I think so, along with "shutdown inning" and "immaculate inning."
   20. Batman Posted: August 30, 2018 at 11:14 AM (#5736247)
One of our middle school teachers used to say "You're batting a hundred" when you got something right. Of course, he was fired when they found him snorting cocaine in the classroom.
   21. Nasty Nate Posted: August 30, 2018 at 11:19 AM (#5736254)
We can all take smug comfort that baseball cliches will never be as bad as football ones.
   22. stanmvp48 Posted: August 30, 2018 at 01:08 PM (#5736371)
"Going yard" for hitting a home run
"Scuffling" for not playing well
"Pitching a no-no" for a no hitter

   23. What did Billy Ripken have against ElRoy Face? Posted: August 30, 2018 at 01:20 PM (#5736385)
Another terrible new one: "Going oppo" for an opposite field home run. Ugh.
   24. Nasty Nate Posted: August 30, 2018 at 01:34 PM (#5736401)
I'm not even disputing that it's terrible, but I like "going oppo" because I like the word oppo. It's fun to say. oppo.

oppo

Hey, it's even fun to type.
   25. Pat Rapper's Delight (as quoted on MLB Network) Posted: August 30, 2018 at 01:40 PM (#5736407)
Concur with [23].

Re: [21], I'm thankful there's not much opportunity to suggest a baseball team could "run the table." Ugh.
   26. Bote Man Posted: August 31, 2018 at 01:08 PM (#5736985)
Do you ever notice some words, you say 'em enough, they don't even sound like words anymore? Gum. Gum. Gum. Gum!
   27. Bote Man Posted: August 31, 2018 at 01:15 PM (#5736993)
bay-bee! hicks gets the two outs throwing cheese. - phredbird, from yesterday's OMNICHATTER

I did not see that on the WaPo list, nor did I see variations on "put some mustard on that pitch". It doesn't get any more baseball than that!

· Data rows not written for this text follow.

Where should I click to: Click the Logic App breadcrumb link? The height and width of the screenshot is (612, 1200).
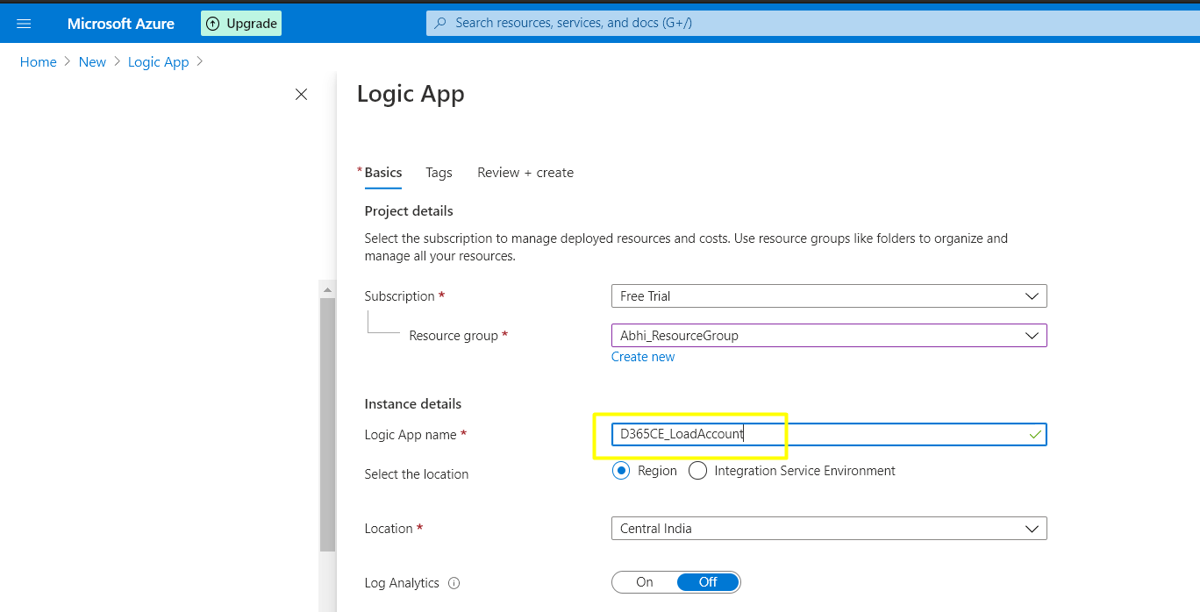(158, 62)
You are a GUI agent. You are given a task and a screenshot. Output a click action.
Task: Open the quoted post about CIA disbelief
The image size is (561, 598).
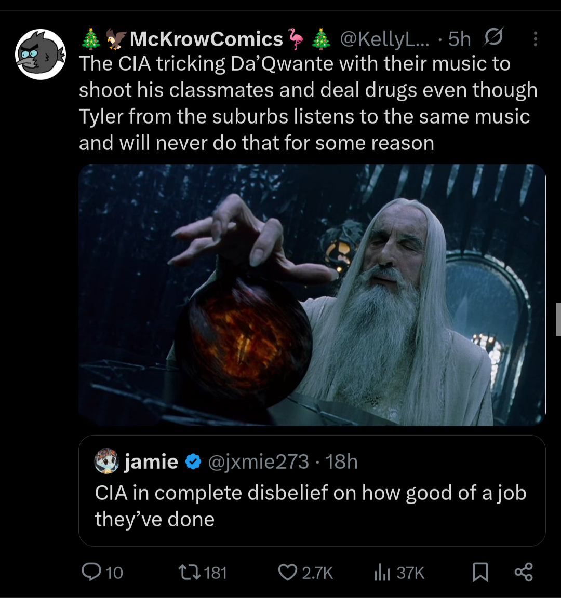(311, 506)
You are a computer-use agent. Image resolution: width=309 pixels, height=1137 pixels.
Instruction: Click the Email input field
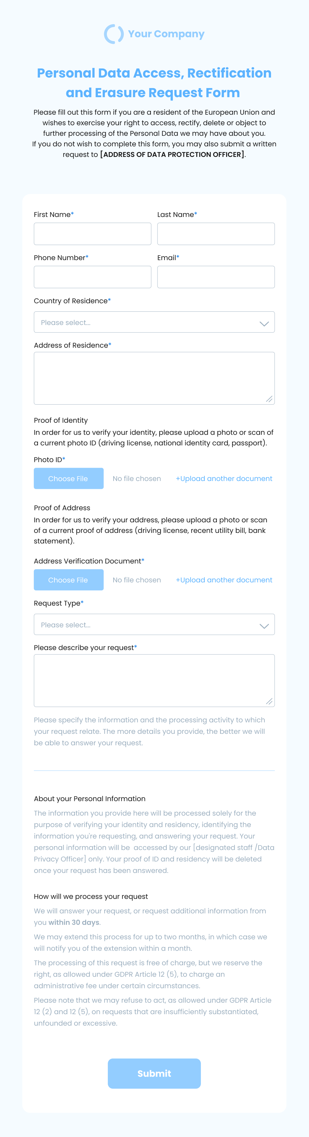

Also, "those pitches look like beach balls the way he's hitting right now."
   28. Bote Man Posted: August 31, 2018 at 01:45 PM (#5737003)
One of my pet peeves is when they talk about classes of superstars, as though you could just go down to your local 7-11 and pick up one of your Max Scherzers or your Mike Trouts.
   29. Sunday silence Posted: August 31, 2018 at 11:10 PM (#5737255)
Dry Humping..
   30. The Anthony Kennedy of BBTF (Scott) Posted: August 31, 2018 at 11:37 PM (#5737277)
Oppo also leads directly to a player having "oppo pop," which is delightful.

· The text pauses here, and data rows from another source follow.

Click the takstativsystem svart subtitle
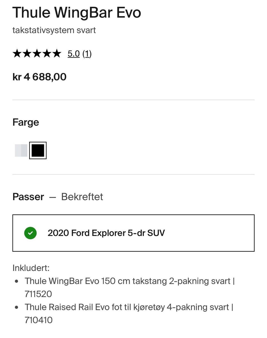Screen dimensions: 267x338 click(x=54, y=30)
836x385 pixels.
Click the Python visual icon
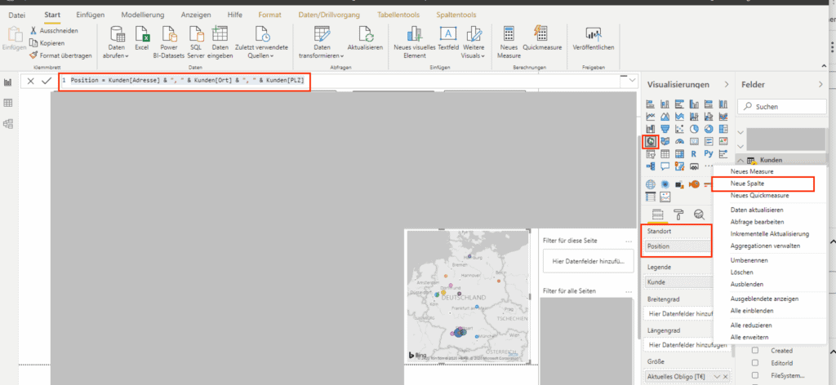[x=707, y=153]

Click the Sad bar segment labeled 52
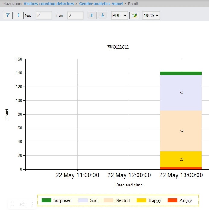[x=181, y=93]
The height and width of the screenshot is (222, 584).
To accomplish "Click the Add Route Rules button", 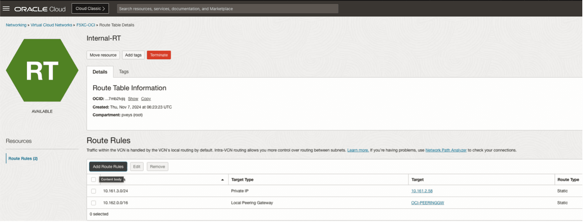I will [108, 167].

100% on board with "walk-off" too, that's a perfect descriptor for what's happening.

But then what do I know, I'm just a grinder who takes it one game at a time and I'm just trying to put goose eggs up on the scoreboard

ps: Dingers are my preferred nomenclature for jacks, jimmy jacks, touch-em-alls, going yard, parking it, homers, taters, deep flys, and moon shots. Circuit clouts are an accepted substitute.
   31. Bote Man Posted: September 01, 2018 at 12:53 AM (#5737301)
The first time I ever encountered the phrase "crooked number" was in that book about 3 days with Tony La Russa managing the Cards. It's painfully obvious now, but when I first read it I wasn't exactly sure what he was trying to communicate. I've never heard that expression anywhere but in baseball, so I guess that counts as one.
   32. Hysterical & Useless Posted: September 01, 2018 at 09:02 AM (#5737336)
I remember "crooked number" as a Joe Garagiola thing, back in the days of my youth when he did GoTW for NBC. Though if he ever said it, he'd probably stolen it from Dizzy Dean. Who would've learned it from Father Baseball himself.